The SEBI is working to ensure that persons offering investment advice do not transgress necessary laws and registrations in addition to protecting investors from phony advisors.
Nirmala Sitharaman, the union finance minister, has also spoken about difficulties relating to financial gurus and had even warned people about the risks of ponzi applications that offer financial advice.
Increasing Financial Influencers
The rise of social media has greatly increased the appeal of financial influencers. These people make use of their expertise and skills to offer direction and personal finance-related insights.
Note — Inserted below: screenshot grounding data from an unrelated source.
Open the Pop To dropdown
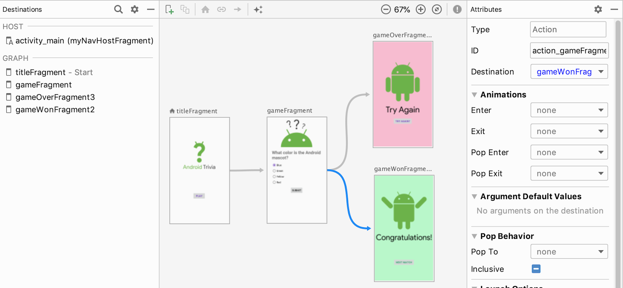This screenshot has height=288, width=623. (x=569, y=252)
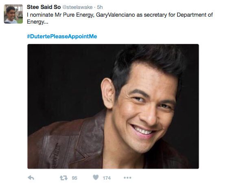This screenshot has height=185, width=232.
Task: Click the @steelawake handle
Action: pos(77,7)
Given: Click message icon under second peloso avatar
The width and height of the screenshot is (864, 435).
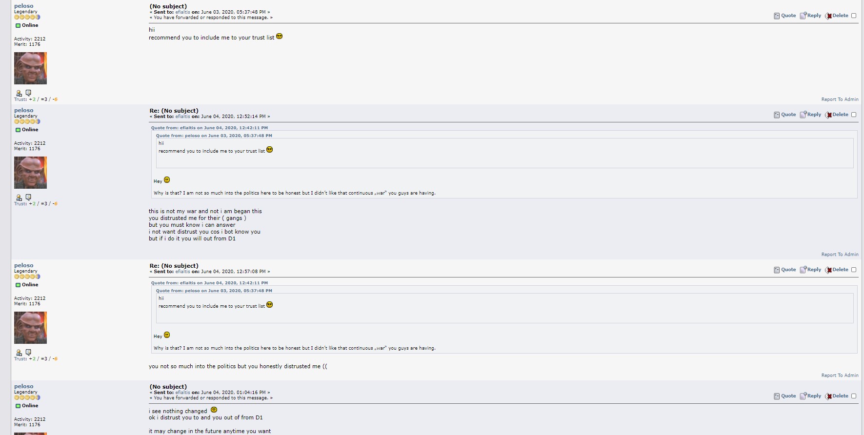Looking at the screenshot, I should pos(28,197).
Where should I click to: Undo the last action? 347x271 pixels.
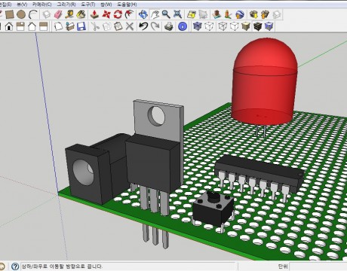tap(143, 26)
They provide blog entries, audio recordings, videos, and social networking updates with the goal of enlightening their audience and assisting them in making wise financial decisions.
Sitharaman stated that even though there isn’t a proposal to control “fin-influencers” right now, a word of warning is still necessary.
The Aftermath of the Incident
Gunjan immediately acted to correct the problem after the incident. She quickly enrolled as a financial counselor after admitting her error.
She also took the chance to inform her followers of the dangers of receiving unlicensed counsel as well as the value of consulting with competent professionals.
Additionally, the complaint stated that she accepted funds for stock market investments, and guaranteed returns, and falsely identified herself as an investment counselor.
The complaining party had deposited the money to a bank account in Verma’s name. Following a review of the bank record, it was discovered that Verma’s bank account included the sum of 2,50,175 that the complainant claimed to have handed to her in several installments.
However, the market regulator discovered no violations of securities laws after looking through Verma’s clients’ bank accounts and private communications.
The subject matter of the amenities she rendered could not be determined, per the order. No website, magazine, pamphlet, SMS, or email has been found that indicates she was involved
Lesson for Future FinFluencers
Gunjan’s incident serves as an example of the value of adhering to financial standards for both finance influencers and those who follow them.
Influencers need to be aware that giving financial guidance, even informally, might result in legal repercussions if the requirements are not met.
Influencers must ensure that they are aware of and take the appropriate action to comply with the laws and regulations in their jurisdiction.
On the contrary, when depending only on the recommendations of influencers, followers must use prudence.
Even if a variety of financial influencers provide insightful advice, it is crucial to confirm their credentials and take into account consulting with licensed professionals before making important financial decisions.
The experience of Gunjan sheds light on the legal requirements and complexity of giving financial advice. Financial influencers have a big impact on how their followers make financial decisions.
To guarantee they give precise, trustworthy, and registered advice, they have to comprehend and follow the regulatory standards.
Similarly, to make wise financial decisions, followers should use prudence and consider consulting knowledgeable experts. The integrity and dependability of the ecosystem for financial advice in the digital era depend on compliance with laws and observance of ethical norms.